The second half of the program is currently underway with students, faculty and community members from the Bahamas and Toronto visiting a diverse range of sites, meeting with creative practitioners and gaining experiences distinct to Turtle Island.
The group has viewed exhibitions at the Art Gallery of Ontario, The Power Plant and 401 Richmond, The Royal Ontario Museum, Spadina House; received a gallery tour with Indigenous Art Curator and Associate Dean of the Faculty of Arts and Science Ryan Rice at Onsite Gallery; participated in an historical walk around Kensington Market; visited the Petroglyphs Provincial Park; enjoyed Toronto’s annual Caribbean Festival; learned from Indigenous OCAD U student Emma Martin about using sustainable materials in photography; learned more about the Centre for the Study of Black Canadian Diaspora by founder and Associate Professor Dr. Andrea Fatona; and practiced encaustic painting techniques with Faculty of Art Associate Professor Nicole Collins.
Participants in the program were selected through an open call, with a focus on supporting participation from Black, Afro-Indigenous and Indigenous identifying students. They received funding from the Government of Canada’s Global Skills Opportunity program for their travel.
The residency program has been further supported by OCAD U International as part of its focus to build collaborations with institutions and community organizations in the Caribbean. University of the Bahamas’ Dr. Dougals Barkey, Dean, Liberal and Fine Arts and Associate Professor Heino Schmid also played a major role in realizing the project.
“This program is a great example of how we can expand and re-envision the potential of global collaboration for the OCAD U community. Piloting new approaches like these, along with the support from the Government of Canada’s Global Skills Opportunity program, allows OCAD U to work to remove barriers to participation in international programs for students,” explained Jennie Suddick, Manager, International Programs and Collaboration.

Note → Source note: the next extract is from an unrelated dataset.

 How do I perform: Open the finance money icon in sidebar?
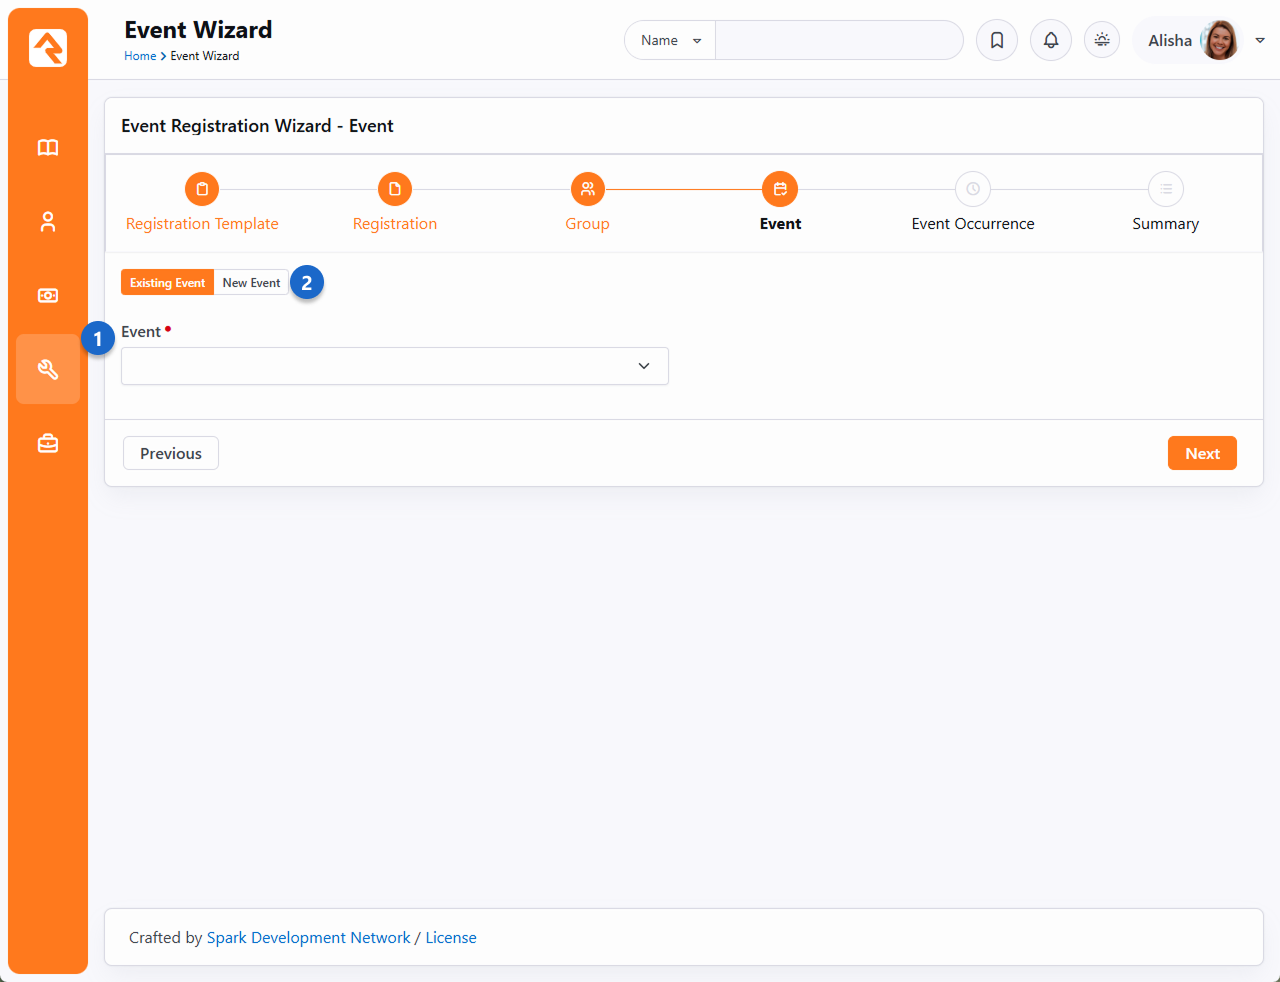pyautogui.click(x=48, y=296)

The residency activities both in Canada and the Bahamas received additional funding from the Faculty Mobility for Partnership Building Program with Edu Can and the Social Sciences and Humanities Research Council Connection Grant.
“This residency provided a valuable vehicle for faculty and student artists to exchange ideas and develop broader awareness of best practices in art-making within a frame of decolonization,” notes Sova.
Exhibition launches August 5
The culminating exhibition is titled Social in the Gallery and features painting, drawing, sculpture, video, photography, mixed media and collage works by students from the University of Bahamas, Project ICE and OCAD U.
The works will be on display at OCAD U’s Ada Slaight Gallery at 100 McCaul St. from August 5 to 10, during the building’s hours of operation (Monday to Friday, 8:30 a.m. to 5 p.m.).
Join residency participants and featured artists Friday, August 5 from 6 to 9 p.m. at the gallery to hear more about their experience in the residency program and their artwork.